_Work to be completed_. The entries that follow contain images, which should be left out; output everything else exactly.
BEGIN Data extract
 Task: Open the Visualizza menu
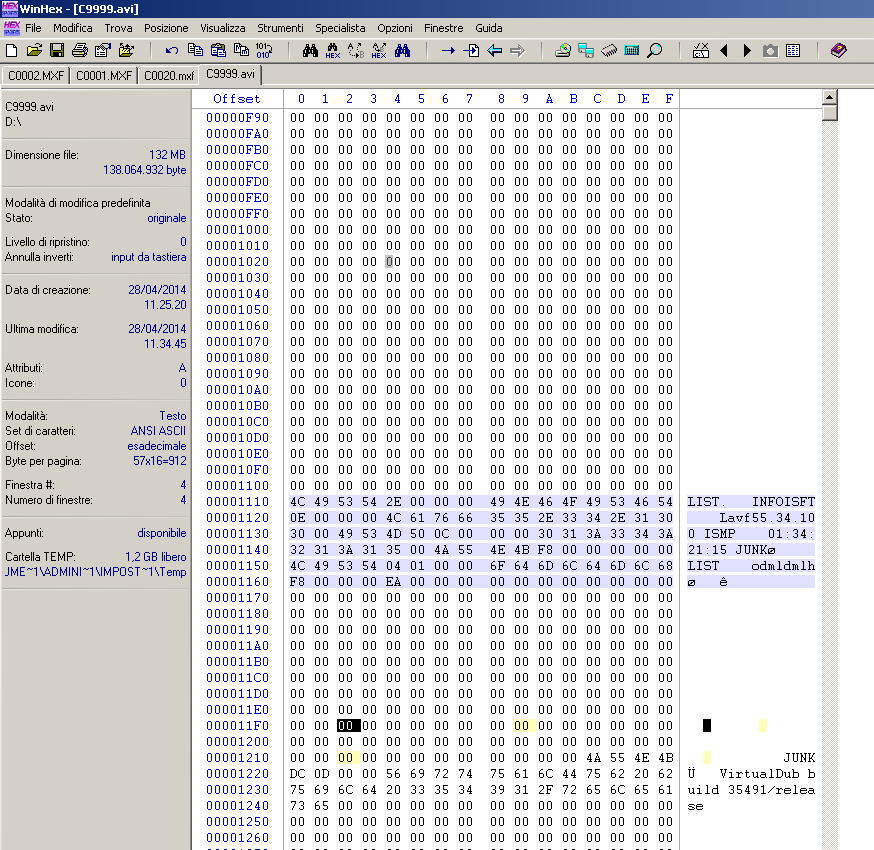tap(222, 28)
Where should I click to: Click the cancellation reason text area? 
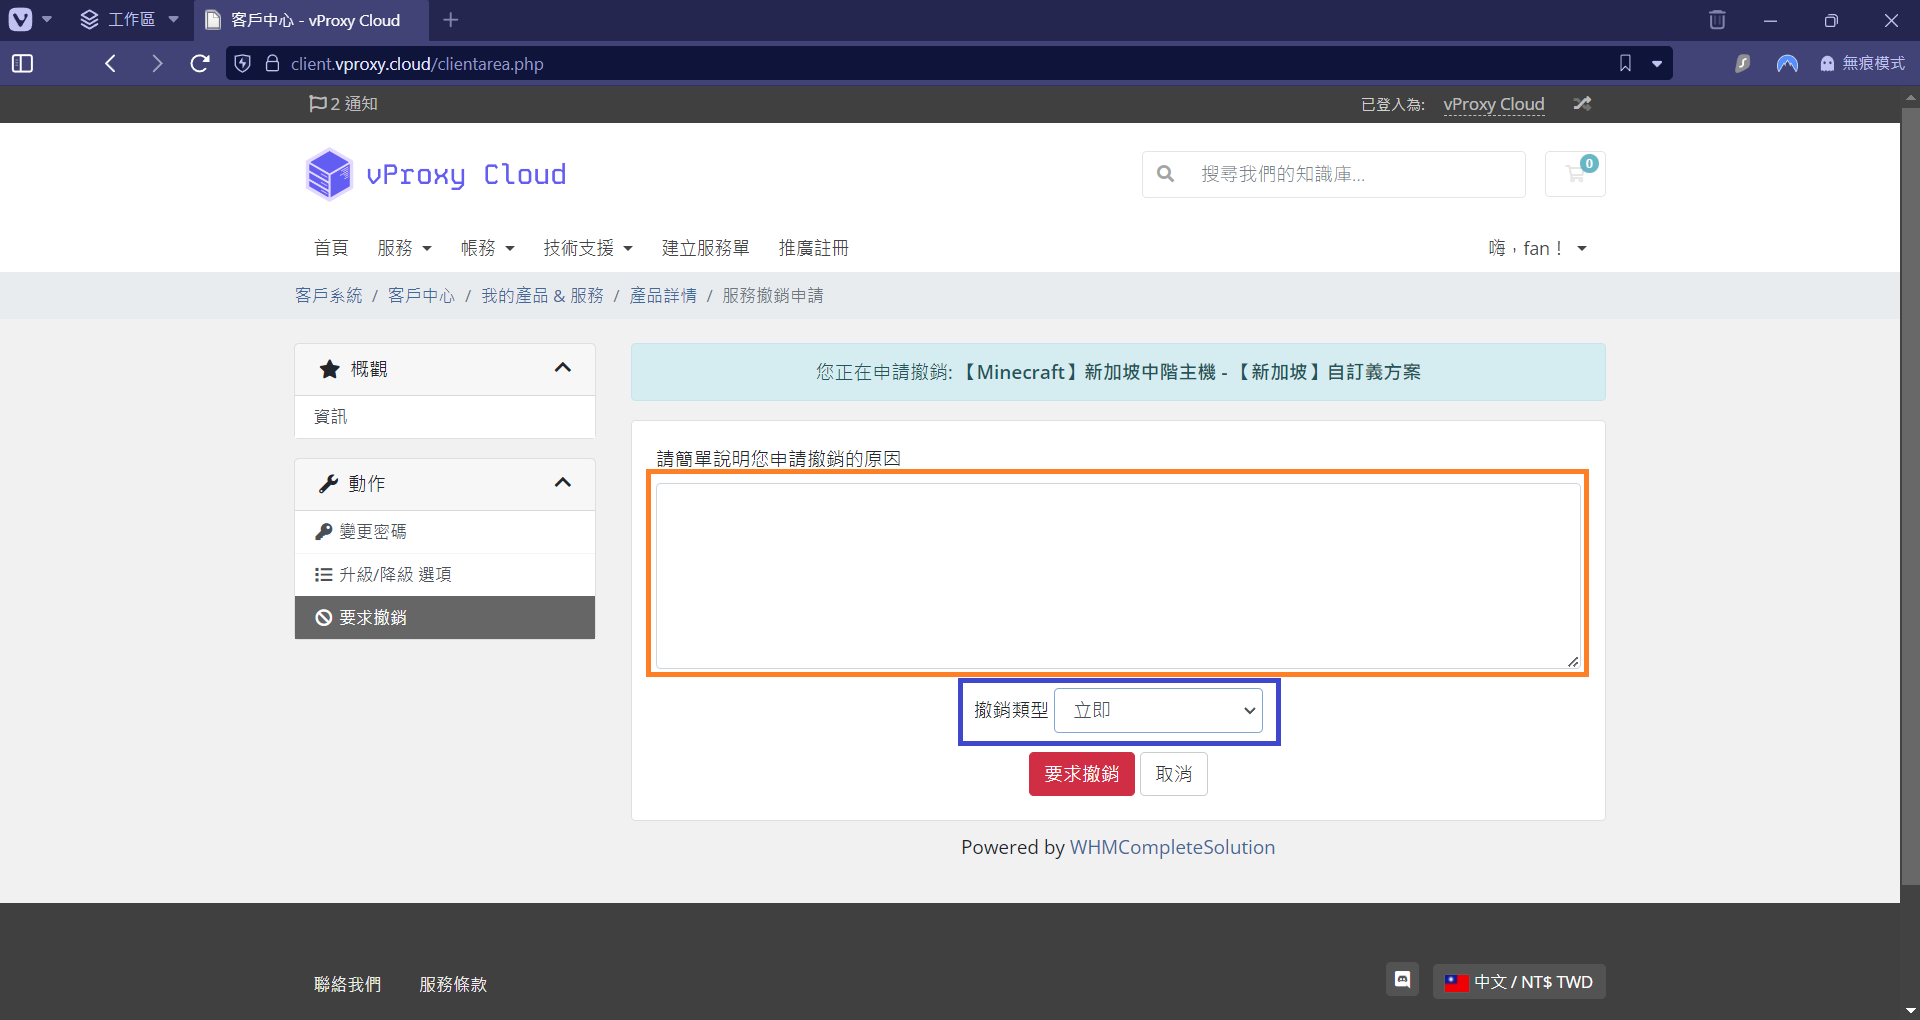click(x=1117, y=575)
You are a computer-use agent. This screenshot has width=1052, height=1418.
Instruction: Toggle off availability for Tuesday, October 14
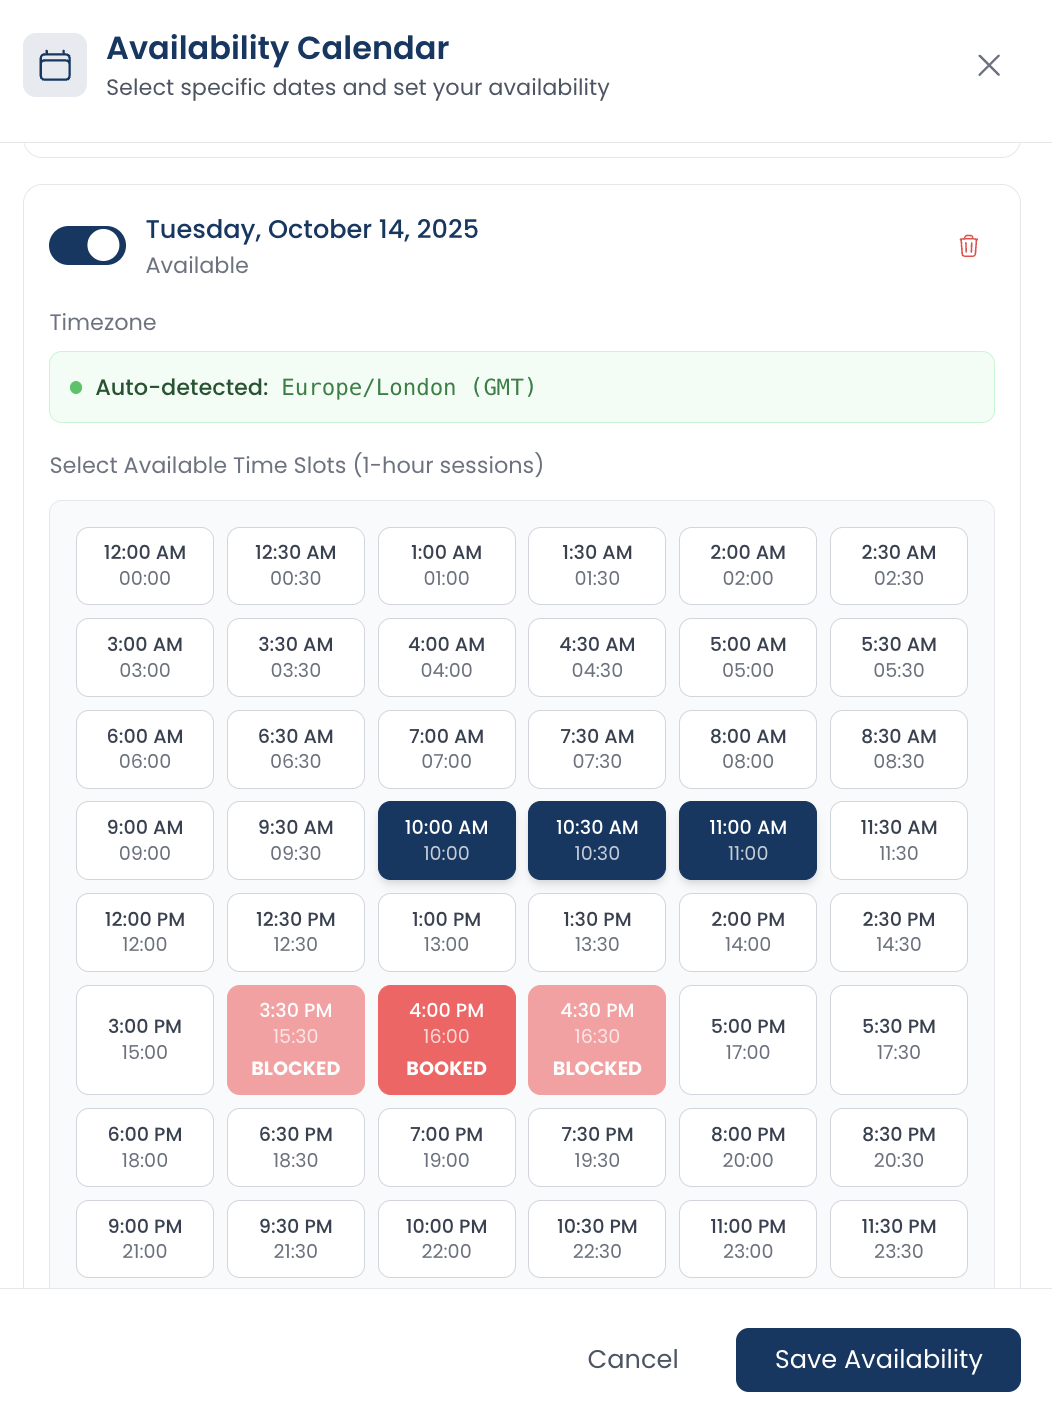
END Data extract
_Answer area_.
 Task: Open the Visualizza menu
tap(222, 28)
Where should I click to: Click the cancellation reason text area? 
click(x=1117, y=575)
You are a computer-use agent. This screenshot has width=1052, height=1418.
Instruction: Toggle off availability for Tuesday, October 14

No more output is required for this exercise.